**TASK STATEMENT**
Edit the lines from the one containing "Collapse the slide panel with the chevron" through the end of the material, replacing "chevron" with "arrow" and leaving everything else unchanged. Return only those lines, without the pictures.

-- Start DATA FOR PROCESSING --

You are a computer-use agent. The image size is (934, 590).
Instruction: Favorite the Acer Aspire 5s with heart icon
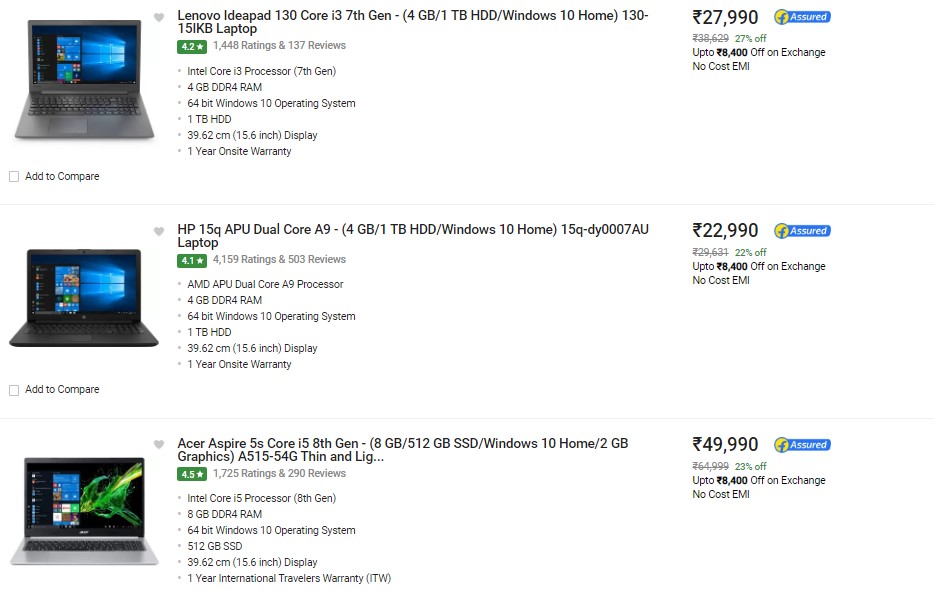158,445
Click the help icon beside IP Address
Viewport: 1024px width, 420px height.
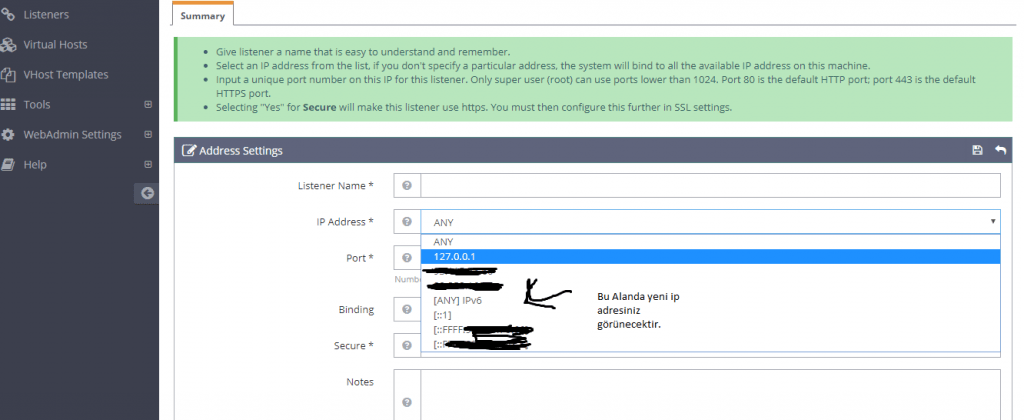[x=407, y=222]
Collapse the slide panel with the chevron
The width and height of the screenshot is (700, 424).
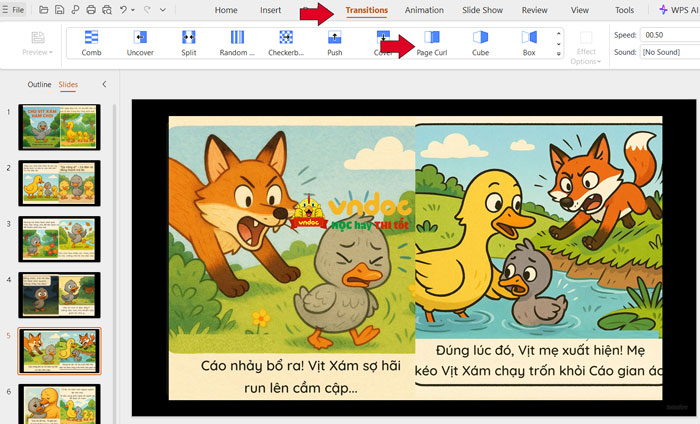tap(105, 85)
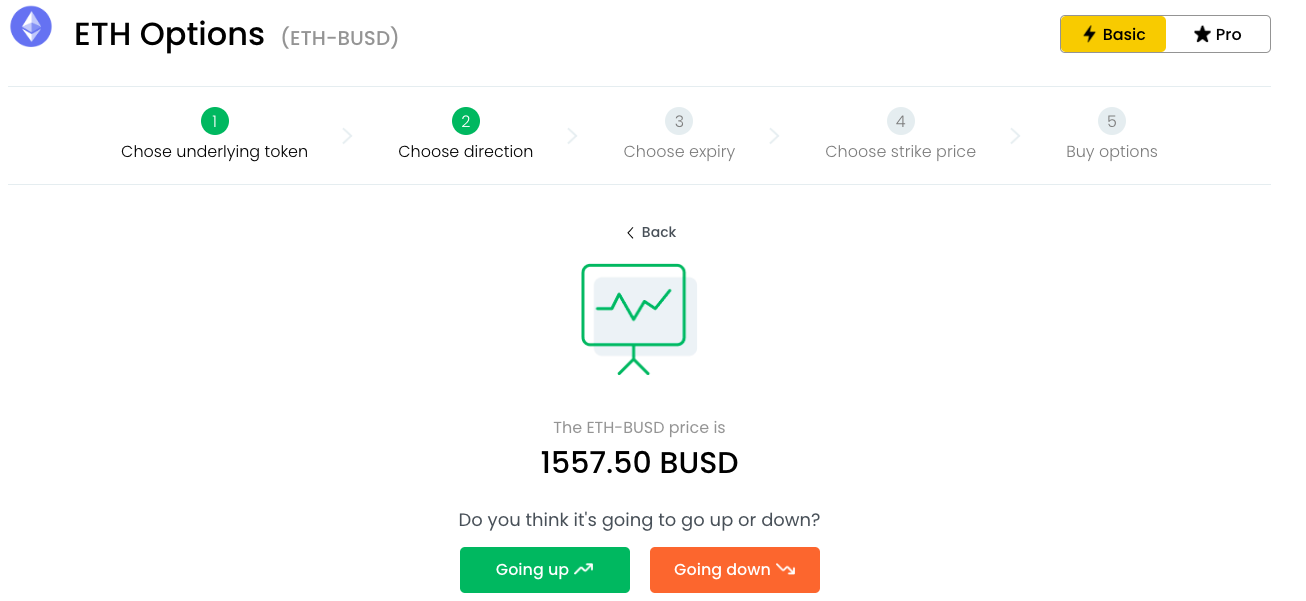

-- End DATA FOR PROCESSING --

**OUTPUT BELOW**
Collapse the slide panel with the arrow
The width and height of the screenshot is (700, 424).
tap(105, 85)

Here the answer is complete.